Required task:
Copy each of the records below line for line, changing nothing.

Records supplied:
————————
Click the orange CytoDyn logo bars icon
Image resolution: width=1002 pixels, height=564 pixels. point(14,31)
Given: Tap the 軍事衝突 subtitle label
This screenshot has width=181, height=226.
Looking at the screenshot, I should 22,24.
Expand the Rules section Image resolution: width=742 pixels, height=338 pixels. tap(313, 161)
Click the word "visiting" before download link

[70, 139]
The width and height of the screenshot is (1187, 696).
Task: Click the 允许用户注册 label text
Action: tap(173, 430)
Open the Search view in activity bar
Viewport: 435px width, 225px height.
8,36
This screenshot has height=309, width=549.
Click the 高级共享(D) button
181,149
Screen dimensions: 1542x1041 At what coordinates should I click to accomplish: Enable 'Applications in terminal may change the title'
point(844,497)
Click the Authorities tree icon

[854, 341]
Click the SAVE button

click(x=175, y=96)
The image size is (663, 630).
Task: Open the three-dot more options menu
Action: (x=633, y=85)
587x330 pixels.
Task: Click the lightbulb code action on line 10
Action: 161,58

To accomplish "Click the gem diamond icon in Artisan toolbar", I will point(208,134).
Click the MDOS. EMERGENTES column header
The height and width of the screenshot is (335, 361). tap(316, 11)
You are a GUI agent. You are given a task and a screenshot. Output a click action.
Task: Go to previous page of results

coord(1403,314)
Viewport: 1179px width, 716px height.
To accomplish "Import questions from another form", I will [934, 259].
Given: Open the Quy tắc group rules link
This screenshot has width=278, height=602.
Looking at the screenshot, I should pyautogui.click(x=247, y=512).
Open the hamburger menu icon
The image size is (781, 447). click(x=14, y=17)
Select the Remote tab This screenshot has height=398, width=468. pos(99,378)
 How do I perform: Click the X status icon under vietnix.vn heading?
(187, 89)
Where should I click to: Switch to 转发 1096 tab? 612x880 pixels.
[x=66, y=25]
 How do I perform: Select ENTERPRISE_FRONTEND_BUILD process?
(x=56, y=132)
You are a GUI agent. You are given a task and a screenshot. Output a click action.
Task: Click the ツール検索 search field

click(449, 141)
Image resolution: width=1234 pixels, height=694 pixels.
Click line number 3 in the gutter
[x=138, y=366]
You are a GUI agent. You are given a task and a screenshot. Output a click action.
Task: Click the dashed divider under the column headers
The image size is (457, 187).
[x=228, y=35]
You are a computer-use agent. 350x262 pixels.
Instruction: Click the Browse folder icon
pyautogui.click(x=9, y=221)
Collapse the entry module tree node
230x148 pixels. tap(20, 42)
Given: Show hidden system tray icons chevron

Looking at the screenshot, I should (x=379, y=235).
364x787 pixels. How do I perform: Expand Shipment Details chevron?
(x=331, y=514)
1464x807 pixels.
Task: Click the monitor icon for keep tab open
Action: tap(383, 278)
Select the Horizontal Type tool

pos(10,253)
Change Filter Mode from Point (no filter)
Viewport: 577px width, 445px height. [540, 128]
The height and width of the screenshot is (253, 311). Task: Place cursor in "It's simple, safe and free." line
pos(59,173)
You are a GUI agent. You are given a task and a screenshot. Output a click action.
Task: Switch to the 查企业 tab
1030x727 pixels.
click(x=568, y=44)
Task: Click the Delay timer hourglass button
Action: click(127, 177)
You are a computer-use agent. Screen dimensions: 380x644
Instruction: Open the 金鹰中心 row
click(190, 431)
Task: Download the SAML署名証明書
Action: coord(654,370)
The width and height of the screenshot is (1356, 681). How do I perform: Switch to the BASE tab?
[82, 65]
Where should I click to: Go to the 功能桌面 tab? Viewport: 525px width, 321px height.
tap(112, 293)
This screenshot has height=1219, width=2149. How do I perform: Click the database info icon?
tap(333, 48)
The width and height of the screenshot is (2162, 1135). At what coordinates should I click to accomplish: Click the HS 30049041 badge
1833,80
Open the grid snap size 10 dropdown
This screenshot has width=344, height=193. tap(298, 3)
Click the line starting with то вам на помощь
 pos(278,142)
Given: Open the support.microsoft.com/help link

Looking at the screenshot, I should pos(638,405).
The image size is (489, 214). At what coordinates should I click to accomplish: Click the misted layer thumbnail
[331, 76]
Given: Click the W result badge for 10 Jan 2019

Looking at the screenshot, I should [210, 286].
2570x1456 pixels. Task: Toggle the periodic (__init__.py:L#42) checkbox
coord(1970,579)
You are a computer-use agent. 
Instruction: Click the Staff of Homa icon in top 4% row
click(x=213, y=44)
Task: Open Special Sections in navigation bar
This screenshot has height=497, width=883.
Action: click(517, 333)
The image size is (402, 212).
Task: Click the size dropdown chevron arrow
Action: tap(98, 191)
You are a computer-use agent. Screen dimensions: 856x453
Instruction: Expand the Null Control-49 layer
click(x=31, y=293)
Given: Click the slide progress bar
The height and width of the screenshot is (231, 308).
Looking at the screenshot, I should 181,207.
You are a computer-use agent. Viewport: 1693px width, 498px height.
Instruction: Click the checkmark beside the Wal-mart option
————————
Answer to the problem:
Click the orange CytoDyn logo bars icon
Image resolution: width=1002 pixels, height=564 pixels. point(14,31)
Given: Tap the 軍事衝突 subtitle label
This screenshot has width=181, height=226.
Looking at the screenshot, I should 22,24.
Expand the Rules section Image resolution: width=742 pixels, height=338 pixels. tap(313, 161)
Click the word "visiting" before download link

[70, 139]
The width and height of the screenshot is (1187, 696).
Task: Click the 允许用户注册 label text
Action: tap(173, 430)
Open the Search view in activity bar
Viewport: 435px width, 225px height.
8,36
This screenshot has height=309, width=549.
Click the 高级共享(D) button
181,149
Screen dimensions: 1542x1041 At what coordinates should I click to accomplish: Enable 'Applications in terminal may change the title'
point(844,497)
Click the Authorities tree icon

[854, 341]
Click the SAVE button

click(x=175, y=96)
The image size is (663, 630).
Task: Open the three-dot more options menu
Action: (x=633, y=85)
587x330 pixels.
Task: Click the lightbulb code action on line 10
Action: 161,58

To accomplish "Click the gem diamond icon in Artisan toolbar", I will point(208,134).
Click the MDOS. EMERGENTES column header
The height and width of the screenshot is (335, 361). tap(316, 11)
You are a GUI agent. You are given a task and a screenshot. Output a click action.
Task: Go to previous page of results

coord(1403,314)
Viewport: 1179px width, 716px height.
To accomplish "Import questions from another form", I will [934, 259].
Given: Open the Quy tắc group rules link
This screenshot has width=278, height=602.
Looking at the screenshot, I should pyautogui.click(x=247, y=512).
Open the hamburger menu icon
The image size is (781, 447). click(x=14, y=17)
Select the Remote tab This screenshot has height=398, width=468. pos(99,378)
 How do I perform: Click the X status icon under vietnix.vn heading?
(187, 89)
Where should I click to: Switch to 转发 1096 tab? 612x880 pixels.
[x=66, y=25]
 How do I perform: Select ENTERPRISE_FRONTEND_BUILD process?
(x=56, y=132)
You are a GUI agent. You are given a task and a screenshot. Output a click action.
Task: Click the ツール検索 search field

click(449, 141)
Image resolution: width=1234 pixels, height=694 pixels.
Click line number 3 in the gutter
[x=138, y=366]
You are a GUI agent. You are given a task and a screenshot. Output a click action.
Task: Click the dashed divider under the column headers
The image size is (457, 187).
[x=228, y=35]
You are a computer-use agent. 350x262 pixels.
Instruction: Click the Browse folder icon
pyautogui.click(x=9, y=221)
Collapse the entry module tree node
230x148 pixels. tap(20, 42)
Given: Show hidden system tray icons chevron

Looking at the screenshot, I should (x=379, y=235).
364x787 pixels. How do I perform: Expand Shipment Details chevron?
(x=331, y=514)
1464x807 pixels.
Task: Click the monitor icon for keep tab open
Action: tap(383, 278)
Select the Horizontal Type tool

pos(10,253)
Change Filter Mode from Point (no filter)
Viewport: 577px width, 445px height. [540, 128]
The height and width of the screenshot is (253, 311). Task: Place cursor in "It's simple, safe and free." line
pos(59,173)
You are a GUI agent. You are given a task and a screenshot. Output a click action.
Task: Switch to the 查企业 tab
1030x727 pixels.
click(x=568, y=44)
Task: Click the Delay timer hourglass button
Action: click(127, 177)
You are a computer-use agent. Screen dimensions: 380x644
Instruction: Open the 金鹰中心 row
click(190, 431)
Task: Download the SAML署名証明書
Action: coord(654,370)
The width and height of the screenshot is (1356, 681). How do I perform: Switch to the BASE tab?
[82, 65]
Where should I click to: Go to the 功能桌面 tab? Viewport: 525px width, 321px height.
tap(112, 293)
This screenshot has height=1219, width=2149. How do I perform: Click the database info icon?
tap(333, 48)
The width and height of the screenshot is (2162, 1135). At what coordinates should I click to accomplish: Click the HS 30049041 badge
1833,80
Open the grid snap size 10 dropdown
This screenshot has width=344, height=193. tap(298, 3)
Click the line starting with то вам на помощь
 pos(278,142)
Given: Open the support.microsoft.com/help link

Looking at the screenshot, I should pos(638,405).
The image size is (489, 214). At what coordinates should I click to accomplish: Click the misted layer thumbnail
[331, 76]
Given: Click the W result badge for 10 Jan 2019

Looking at the screenshot, I should [210, 286].
2570x1456 pixels. Task: Toggle the periodic (__init__.py:L#42) checkbox
coord(1970,579)
You are a computer-use agent. 
Instruction: Click the Staff of Homa icon in top 4% row
click(x=213, y=44)
Task: Open Special Sections in navigation bar
This screenshot has height=497, width=883.
Action: click(517, 333)
The image size is (402, 212).
Task: Click the size dropdown chevron arrow
Action: tap(98, 191)
You are a computer-use agent. Screen dimensions: 856x453
Instruction: Expand the Null Control-49 layer
click(x=31, y=293)
Given: Click the slide progress bar
The height and width of the screenshot is (231, 308).
Looking at the screenshot, I should 181,207.
You are a computer-use agent. Viewport: 1693px width, 498px height.
Instruction: Click the checkmark beside the Wal-mart option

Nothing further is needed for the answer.